Sam let out a beleaguered sigh as he looked at her with impatience mixed with a pity that belied his years. “Stop saying that, Mum.”
“But you are,” she insisted. They were walking up the high street towards the little school at the top of the village for Sam’s first day, the first day of winter term after the Christmas holidays. “I’ve heard it’s a lovely school. Everyone’s really, really friendly.”
“You heard that from one person.”
Jace’s wife, Ava, who was eight months pregnant and waddling like a duck yet still managed to look both sexy and beautiful, had stopped by yesterday to say hello. Although they were obviously unpacked by that point, Laura still hadn’t been able to invite her in. Her throat had closed on the words and she’d just smiled instead, while Ava told her she just lived ‘down the path, through the wood, in a cottage that looks like it’s inhabited by elves.’
Ava had also assured her that everyone in the whole village was positively brimming with goodwill and eager to be her friend, so Laura felt as if she’d stumbled onto the set of Postman Pat rather than a normal English village. Ava had proclaimed that the school was lovely, although her son William was only two and a half and hadn’t started yet.
“But Harriet’s got a boy in Year Six—Will, just like my William. He’s full of energy, I will admit, but underneath he’s got a good heart.” She made a laughing face to show Laura what she meant, and she’d smiled a bit tightly in return because Sam had had a bellyful of energetic boys with good hearts. He’d been bullied by several of them at Woodbridge.
She hadn’t said that, of course; she’d just thanked Ava and then said she still had bits and bobs to put away but she’d be sure to have her and Jace over soon, and then, just as with Lindy, she’d closed the door more or less in her face.
Sooner or late people were going to think she was rude, but Laura wasn’t sure what she could do about that. She knew she simply wasn’t up to making more than the obligatory chitchat; she wasn’t ready for the quid-pro-quo exchanging of life stories that comprised that first crucial get-to-know-you conversation.

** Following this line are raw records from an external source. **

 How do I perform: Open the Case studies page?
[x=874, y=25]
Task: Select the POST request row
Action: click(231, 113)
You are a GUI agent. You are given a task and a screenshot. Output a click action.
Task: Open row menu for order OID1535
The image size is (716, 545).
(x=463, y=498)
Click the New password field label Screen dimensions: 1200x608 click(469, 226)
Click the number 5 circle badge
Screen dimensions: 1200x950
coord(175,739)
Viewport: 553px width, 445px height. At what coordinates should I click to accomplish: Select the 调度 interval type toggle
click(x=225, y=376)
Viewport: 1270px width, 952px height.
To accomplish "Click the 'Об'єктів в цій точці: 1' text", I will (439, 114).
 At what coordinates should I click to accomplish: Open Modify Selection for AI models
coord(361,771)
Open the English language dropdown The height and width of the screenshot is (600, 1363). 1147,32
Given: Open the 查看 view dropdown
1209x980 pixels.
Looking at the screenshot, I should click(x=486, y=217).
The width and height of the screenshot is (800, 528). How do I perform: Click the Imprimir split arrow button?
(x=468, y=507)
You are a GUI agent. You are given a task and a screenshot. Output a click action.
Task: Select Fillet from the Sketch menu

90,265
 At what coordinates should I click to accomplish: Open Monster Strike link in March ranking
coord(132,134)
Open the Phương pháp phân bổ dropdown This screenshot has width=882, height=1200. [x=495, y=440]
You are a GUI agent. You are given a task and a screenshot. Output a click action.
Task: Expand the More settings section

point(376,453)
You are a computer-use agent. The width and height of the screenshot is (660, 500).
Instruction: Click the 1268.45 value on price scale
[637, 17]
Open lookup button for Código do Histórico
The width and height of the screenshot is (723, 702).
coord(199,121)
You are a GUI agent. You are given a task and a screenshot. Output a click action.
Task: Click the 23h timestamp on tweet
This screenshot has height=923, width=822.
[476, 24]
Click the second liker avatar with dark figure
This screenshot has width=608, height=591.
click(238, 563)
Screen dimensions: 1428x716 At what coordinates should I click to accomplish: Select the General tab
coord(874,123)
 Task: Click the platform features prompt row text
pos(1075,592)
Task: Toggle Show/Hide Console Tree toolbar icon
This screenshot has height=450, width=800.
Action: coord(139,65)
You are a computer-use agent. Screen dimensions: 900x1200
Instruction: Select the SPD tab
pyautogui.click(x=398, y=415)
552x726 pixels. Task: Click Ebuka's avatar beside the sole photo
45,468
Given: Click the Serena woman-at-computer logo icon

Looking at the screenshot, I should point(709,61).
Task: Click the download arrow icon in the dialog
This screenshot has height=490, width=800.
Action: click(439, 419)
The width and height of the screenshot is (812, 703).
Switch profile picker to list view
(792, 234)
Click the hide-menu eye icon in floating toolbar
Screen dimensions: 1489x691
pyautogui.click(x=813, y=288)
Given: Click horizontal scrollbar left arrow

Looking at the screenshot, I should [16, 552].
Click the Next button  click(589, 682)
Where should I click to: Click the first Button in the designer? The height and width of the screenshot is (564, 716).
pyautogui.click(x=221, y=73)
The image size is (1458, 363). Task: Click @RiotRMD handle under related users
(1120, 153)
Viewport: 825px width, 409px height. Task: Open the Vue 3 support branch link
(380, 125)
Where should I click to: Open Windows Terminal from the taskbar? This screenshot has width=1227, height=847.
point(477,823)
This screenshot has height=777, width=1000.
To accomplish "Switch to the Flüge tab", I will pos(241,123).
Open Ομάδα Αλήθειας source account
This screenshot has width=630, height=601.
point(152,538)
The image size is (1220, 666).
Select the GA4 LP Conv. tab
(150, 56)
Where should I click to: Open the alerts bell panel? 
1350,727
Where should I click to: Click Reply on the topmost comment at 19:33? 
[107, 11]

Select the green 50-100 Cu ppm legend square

Back in Woodbridge, people knowing about Tim had felt awful, because no one had known what to do or say. Their attempts at sympathy had been clumsy, if well me
ant, and after a while everyone had just avoided them instead, like Maggie’s fake friends. Grief seemed as if it were catching.
People not knowing about Tim, Laura was coming to realise, was in its own way, just as bad. It felt like the enormous elephant in every room, except only she knew it was there. Perhaps she should have reconsidered the whole moving thing, but too late now. Obviously.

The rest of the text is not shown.